夏の暑い日に、肌着(肌)の中に直接ネムノキの葉を忍ばせると、熱冷ましとして活用できる。
ネムノキ属の仲間は世界で130種が確認されている。
日本でもネムノキを含めて3種が自生しています。
◉園芸品種
白色花をつけるシロバナネム
鮮紅色の花が咲くヒネム
50~60㎝の高さでピンクの花が開花する1才ネムなどがある。
★ネムノキは他のマメ科とやや趣きが異なる。
ニセアカシアの仲間とともにマメ科から切り離して、ネムノキ科とする説もあります。
◉生育環境
樹勢が強く、痩せ地でも比較的よく育ちますが、日当たりと水はけのよい肥沃な場所が理想的です。
日当たりをよく好む樹木なので、日陰には植えないようにします。
日光を好みますが、乾燥を嫌うので土壌水分は多めの土地が適しています。
枝がかなり横に広がるので混植は避け、庭植えの場合は、かなり広いスペースが必要になります。
◉植え付け、移植
細い根が少ないのであまり移植には強くありません。
植え付け後は乾燥に十分注意して管理します。
苗の購入時には、できるだけ根の多いものを、出来れば鉢植えのものを植え付けるのが理想的です。

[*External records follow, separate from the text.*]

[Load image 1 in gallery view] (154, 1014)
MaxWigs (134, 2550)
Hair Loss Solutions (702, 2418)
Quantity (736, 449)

根がよく張らないうちは、乾燥すると枯れ込む場合があります。
植え付け、植え替えの適期は3月頃から4月頃です。
◆肥料
植え付け時に元肥として、完熟堆肥などの有機肥料を十分にすき込みましょう。
病害虫の心配はほとんどないでしょう。
◉せん定
萌芽力があまり強くないので、強いせん定は避け、基本的には自然樹形を保ちます。
太い枝で小枝のない部分で切ると枯れ込むので、そばに枝のある所で切って樹形を整えます。
若木のうちはある程度切り込んでも大丈夫なので、早い段階で樹高を決めるようにします。
★殖やし方
秋に豆果のサヤが淡褐色に熟したら、早めに採種して採り蒔きする。
採種が遅れると虫害を受けやすく、発芽できなくなります。
発芽までに1年から2年を要します。